And whatever happenned to Presidential facial hair? I think the last was Taft, with a moustache. Obama, it's time to start growing a Fu Man Chu. You owe the public at least a soul patch.

-- Knuttel

2.11.2009

Breaking News: Coldplay Sucks More Than We Thought

Apparently Coldplay doesn't even bother to write it's own hit singles anymore.

Yes, that's right, the horribly anti-climactic "Viva la Vida" has been plagiarized from a work done by the great Joe Satriani.

Yes, the Joe Satriani.

While his music has never been very popular in anything remotely mainstream, he has long been a favorite of many musicians, rooted in solid fundamentals and ridiculously technical performances.

He has also been the teacher to just about every relevant guitarist of the past 25 years.
-Kirk Hammet (Metallica)
-Larry "Ler" LaLonde (Primus)
-Steve Vai (solo, David Lee Roth, Frank Zappa)
-Marty Friedman (Megadeth)
-Alex Skolnick (Testament)
-Kevin Cadogan (3rd Eye Blind)
-Rick Hunolt (Exodus)

Plus, he pretty much thinks he's the Silver Surfer; therefore his awesomeness should not be questioned.

The track that Coldplay stole is off Satriani's 2004 Album, Is There Love in Space?, and is called "If I Could Fly".

It's not really enough that they stole one part of the song, which is often passable. They stole the progression and lead from both the verse and the chorus. Just replace Satch's guitar with Chris Martin's whiny vocals.

I could go on and on and on about this, but I'll just show the evidence instead.





Fuck You, Chris Martin
Stop Killing Music

-- Knuttel

More grammy news

CHRIS BROWN BEAT RIHANNA

or so I've been told ...

actually ... they both lost ... to Robert Plant and Alison Kraus for best pop collaboration with vocals. Chris Brown collaborated with Jordin Sparks, Rihanna with Maroon 5.
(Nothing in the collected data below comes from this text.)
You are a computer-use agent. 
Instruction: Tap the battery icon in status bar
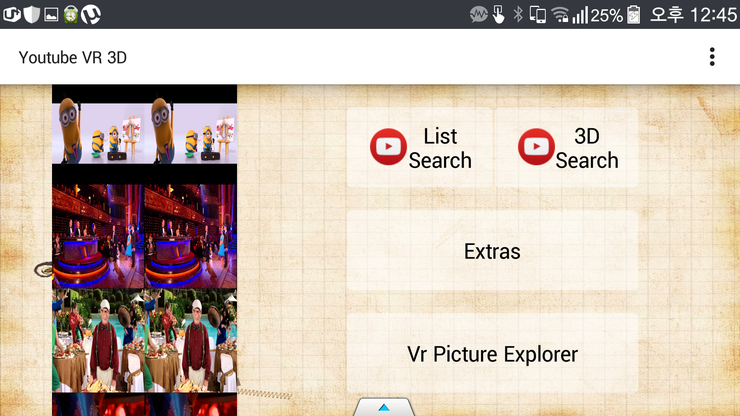point(633,14)
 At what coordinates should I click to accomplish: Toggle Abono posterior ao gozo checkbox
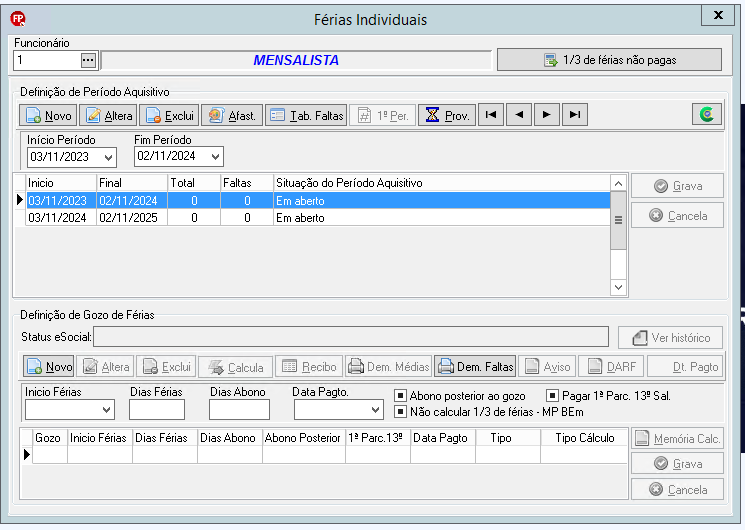pos(401,395)
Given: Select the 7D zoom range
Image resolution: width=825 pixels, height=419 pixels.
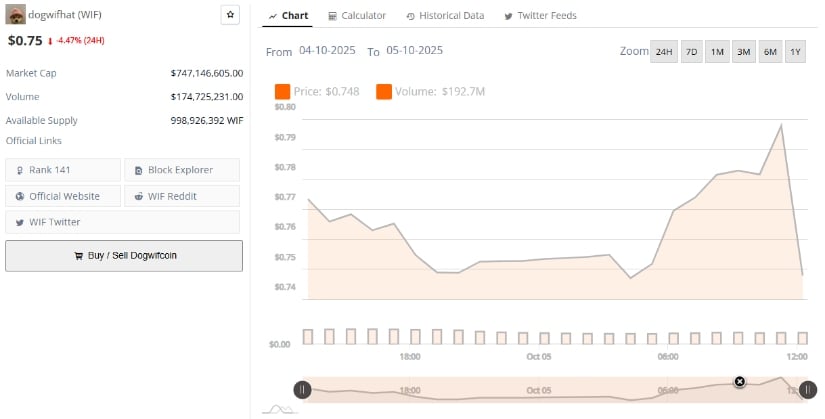Looking at the screenshot, I should 691,53.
Oh, but Chris Brown still beat Rihanna.


And what is up with the stimulus bill?
Did Obama seriously think that handing a blank sheet of paper to Nancy Pelosi and Harry Reid equals bipartisanship?
His cabinet may be bipartisan, but he's gonna have to learn how to make his legislation more bipartisan. After all, history is going to remember what his legislation and policies were, not how many Republicans held prominent secretary positions -- We remember Bush as sending Colin Powell to the UN to make an ass of himself with faulty intelligence, not Bush as selecting Colin Powell in the first place.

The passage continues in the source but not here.